### WHAT TO PRODUCE
Rewrite each of the following items with "Click" replaced by "Select" and everything else unchanged. Leave the pictures out.

### PROVIDED ENTRIES
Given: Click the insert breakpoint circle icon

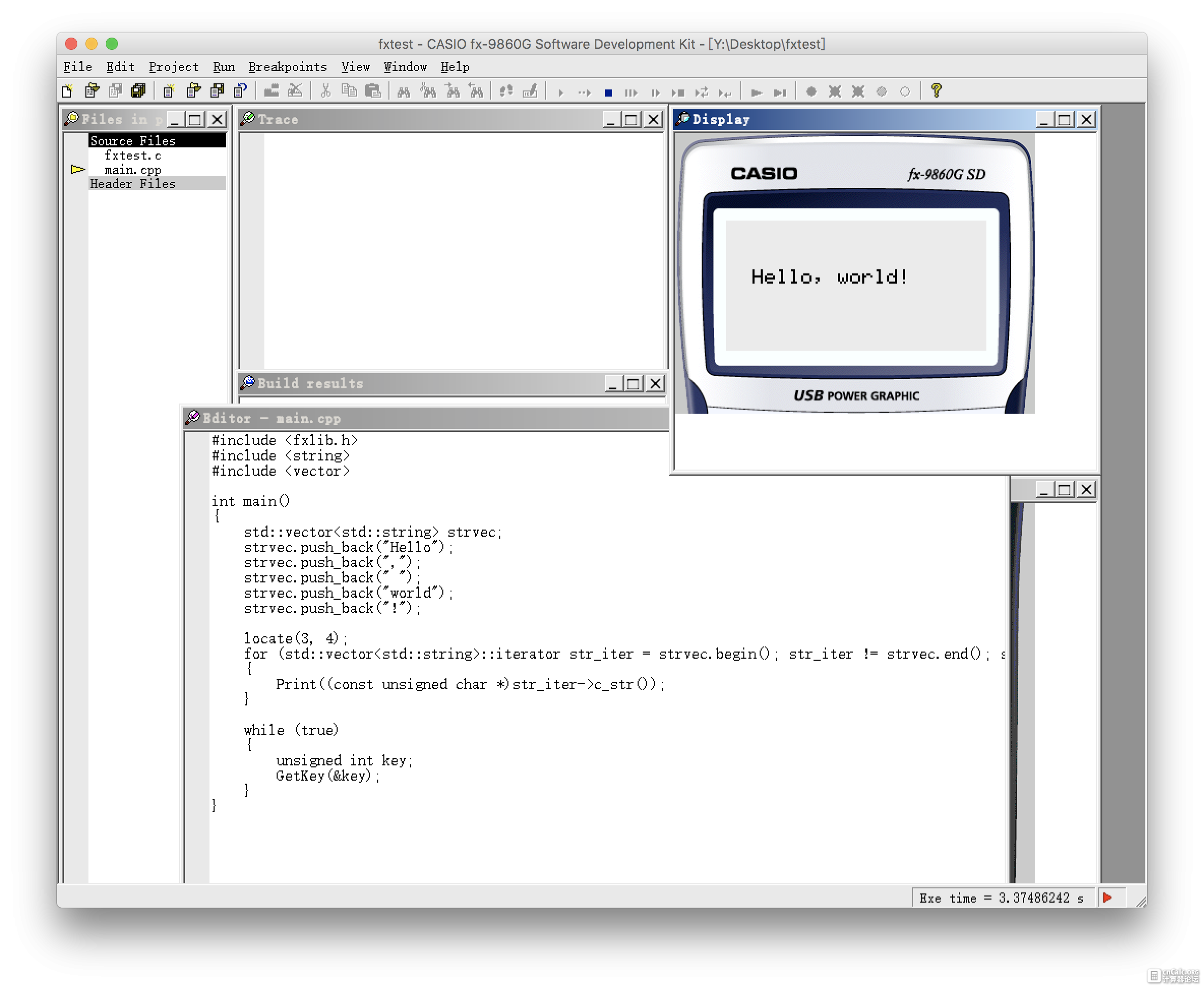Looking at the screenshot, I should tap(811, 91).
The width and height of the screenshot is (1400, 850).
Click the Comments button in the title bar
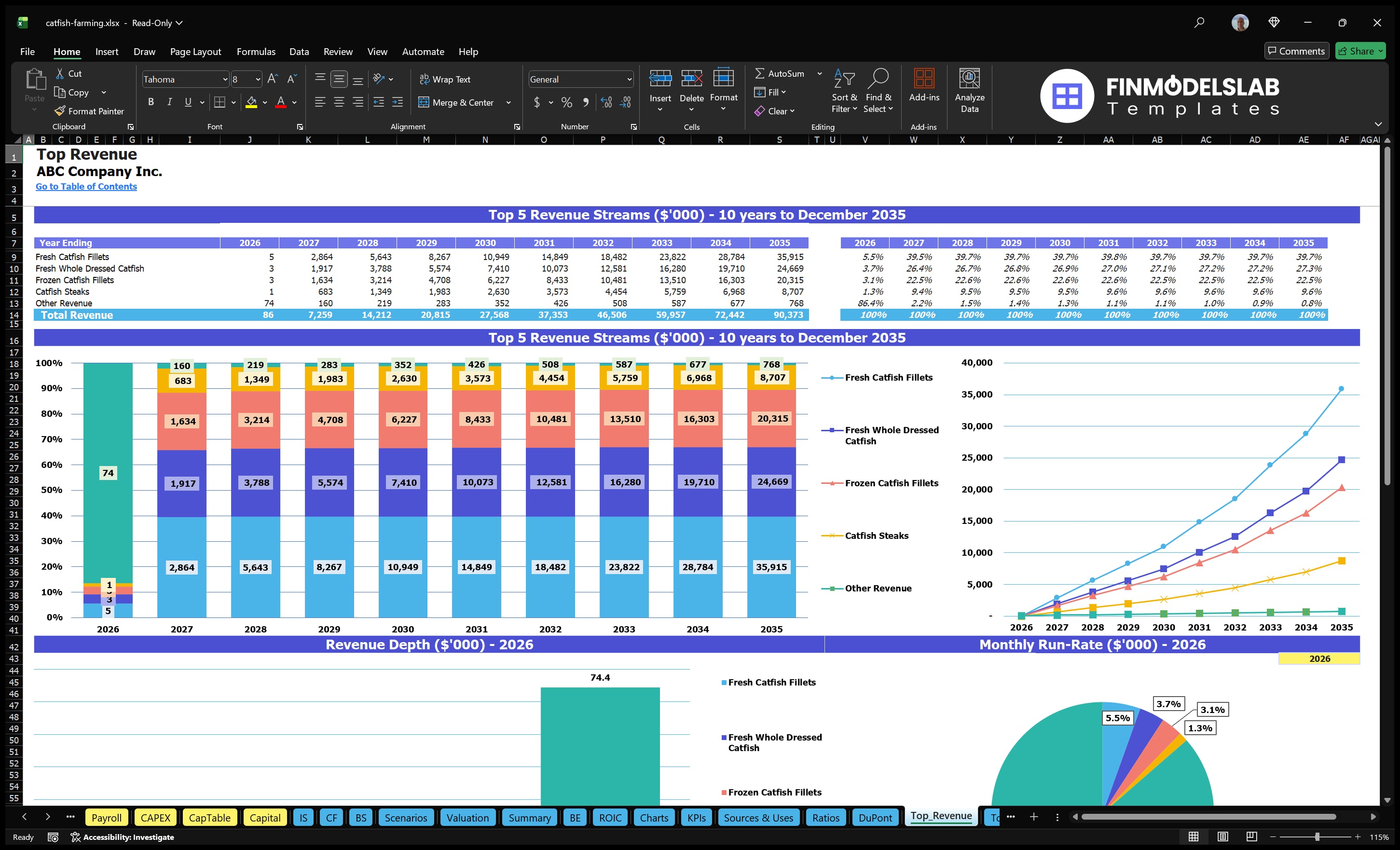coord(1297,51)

### RESULT BELOW
Given: Select the insert breakpoint circle icon

Looking at the screenshot, I should tap(811, 91).
The width and height of the screenshot is (1400, 850).
Select the Comments button in the title bar
coord(1297,51)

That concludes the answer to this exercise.